Conterranei 2026 – Francesco Carone “Voyeurs”

Ogni artista ha un modo individuale di confrontarsi con i luoghi, ed è proprio in virtù della varietà che un progetto di residenza diventa, nel corso del tempo, una rappresentazione comprensiva di un territorio. In modo speculare, ogni volta, il processo di ospitalità per un’opera d’arte, da parte di un contesto e delle persone che lo abitano, segue dei corsi diversi; nella realtà effettiva esso può richiedere molto tempo, avvenire tramite pause e riprese. Voyeurs, per la sua genesi e l’esito, è una testimonianza vivida del “farsi” di una residenza per artisti.    Francesco Carone nella propria ricerca pone in rapporto riferimenti intimi e rimandi alla storia dell’arte, alla letteratura, alla mitologia, attraverso quello che definisce un “esercizio psicoanalitico involontario”. Si tratta di lasciare affiorare delle immagini, senza la pretesa di sapere precisamente la traiettoria che ha portato alla loro emersione. Il che non significa che manchino dei motivi forti, tutt’altro, è piuttosto la coscienza di un accordo possibile, ma non determinabile a priori, tra un immaginario e la realtà: le opere d’arte significano in modo imprevedibile, e per certi aspetti misterioso, attraverso i loro segni. Voyeurs consiste di una serie di noccioli di pesca in bagno galvanico, su fusione in bronzo, sparsi in diverse zone di Castello di Cireglio. I noccioli sono un elemento simbolico che ritorna nelle opere dell’artista, in sostituzione o in funzione degli occhi: “Sono occhi ciechi, chiusi, sognanti, che guardano verso l’interno e conservano (ricordano?) il vero valore: il seme che germoglierà se opportunamente accudito. Quindi lo sguardo e la visione intesi come germoglio iniziale di ogni processo creativo.”

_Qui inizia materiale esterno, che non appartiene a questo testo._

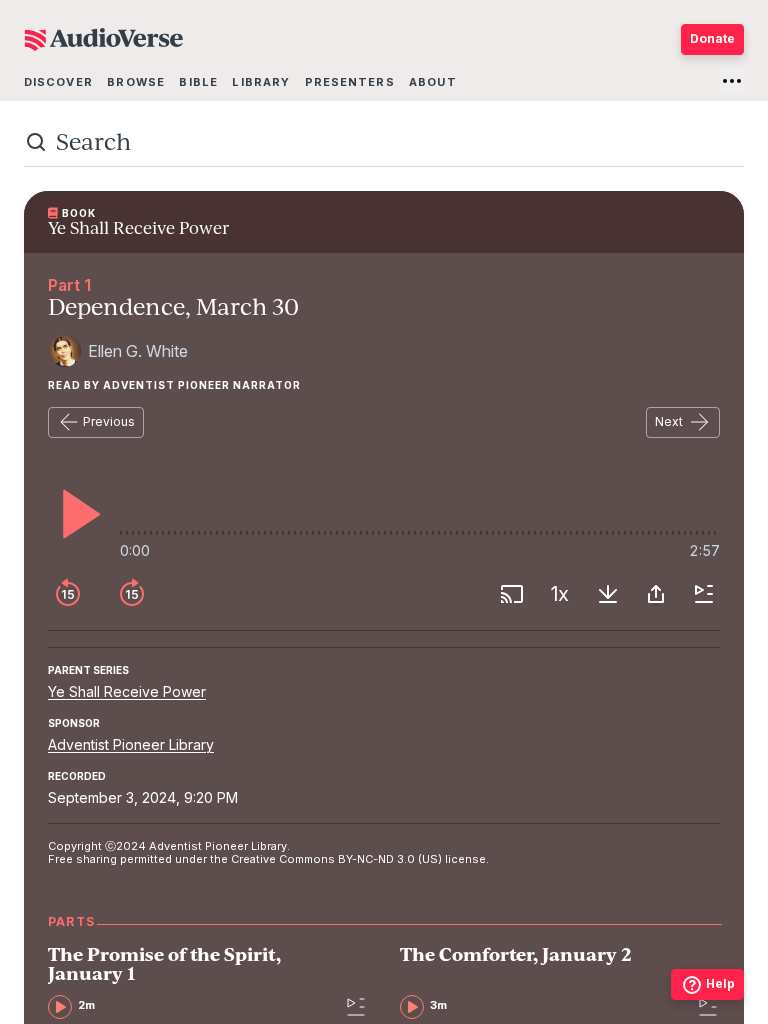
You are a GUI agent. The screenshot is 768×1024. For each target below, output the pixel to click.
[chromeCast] (512, 594)
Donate (712, 38)
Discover (58, 82)
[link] (190, 981)
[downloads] (608, 594)
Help (720, 983)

L’evocazione dell’atto generativo è inoltre rafforzata dalla somiglianza tra il profilo del nocciolo di pesca e l’organo genitale femminile. Le prime due sculture si incontrano nella pavimentazione al principio del paese; la loro posizione a terra corrisponde a dove “cade” lo sguardo del ritratto di Policarpo Petrocchi. In modo inusuale, il busto invece di essere girato alla sua destra, in direzione del paesaggio e dell’orizzonte, è voltato verso il basso. La posa contemplativa ha incuriosito l’artista, che ha scelto di intercettarne lo sguardo: così l’atto di ribaltamento – guardarsi dentro, in profondità, come inizio possibile di una visione nuova e non ordinaria – avviene dapprima tramite la relazione con il conterraneo emerito, per poi riverberarsi dentro il paese. Su alcuni muri delle vie sono stati inseriti altri noccioli; come una scoperta, che dipende dalla nostra attenzione. Come, del resto, di ognuno di noi è la scelta di aprirsi o meno a un’opera d’arte, di provare a sentire le sue domande, di fare esperienza di qualcosa che, con dedizione e coscienza, ha scelto l’opportunità e il rischio di mostrarsi.